[Screenshot grounding data]
=-=-=

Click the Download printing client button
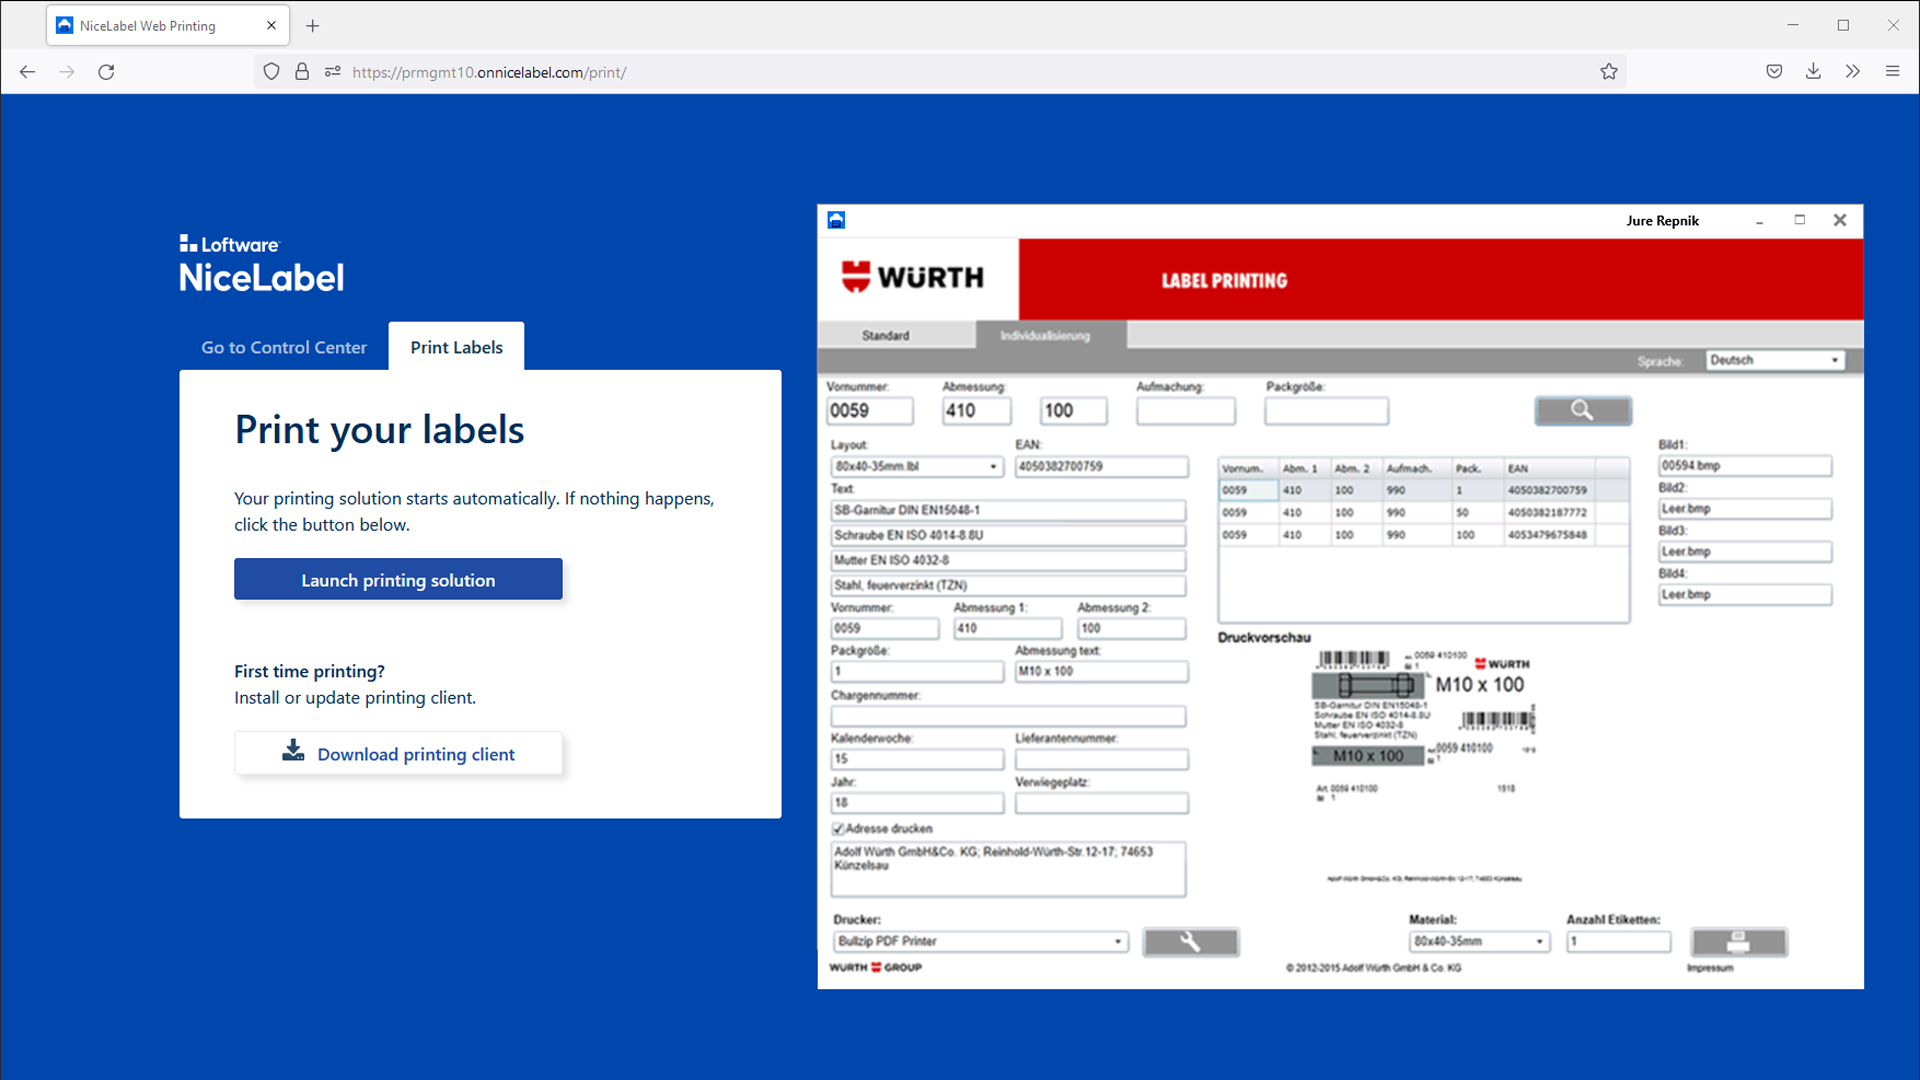This screenshot has width=1920, height=1080. [x=397, y=753]
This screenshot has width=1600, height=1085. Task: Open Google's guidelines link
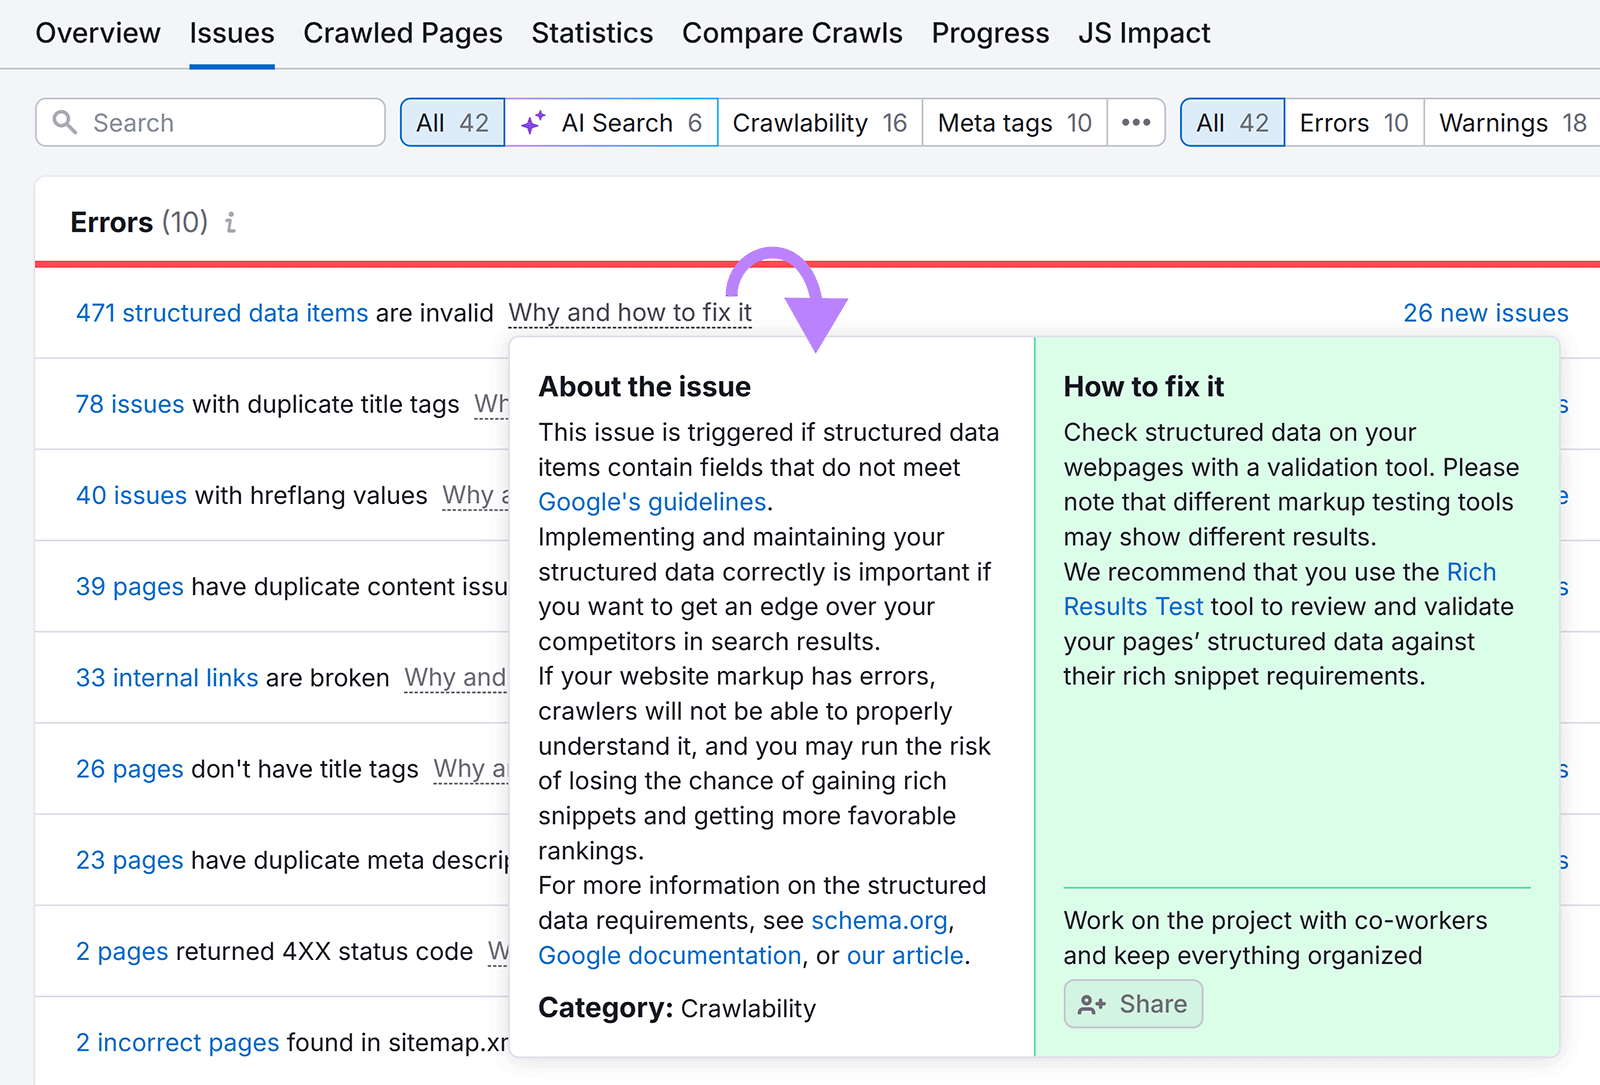[x=651, y=501]
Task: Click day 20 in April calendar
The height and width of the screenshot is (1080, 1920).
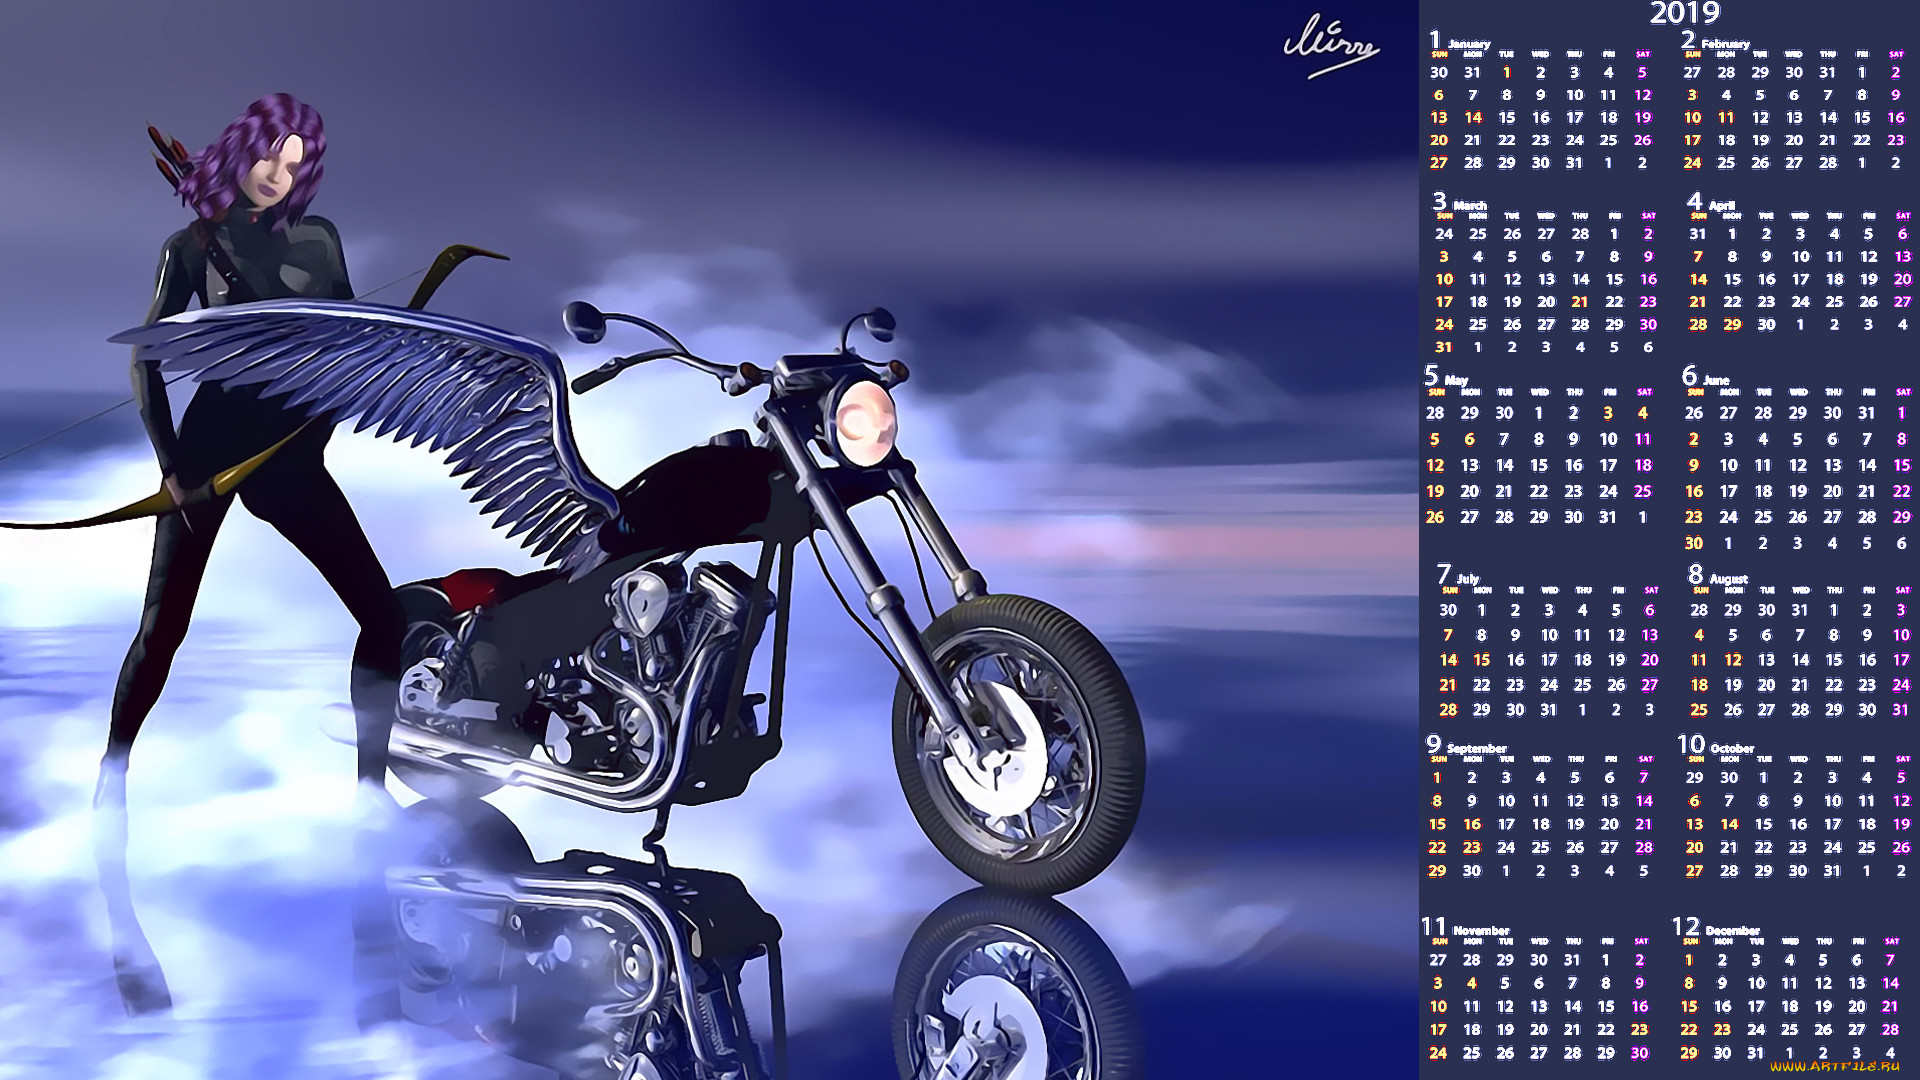Action: pyautogui.click(x=1902, y=280)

=-=-=

Exercise directions: Each entry needs to be retyped exactly; the pictures stay out.

Result for this exercise:
Click the Download printing client button
This screenshot has width=1920, height=1080. [x=397, y=753]
This screenshot has width=1600, height=1085. Task: Open Google's guidelines link
[x=651, y=501]
Task: Click day 20 in April calendar
The height and width of the screenshot is (1080, 1920).
Action: pyautogui.click(x=1902, y=280)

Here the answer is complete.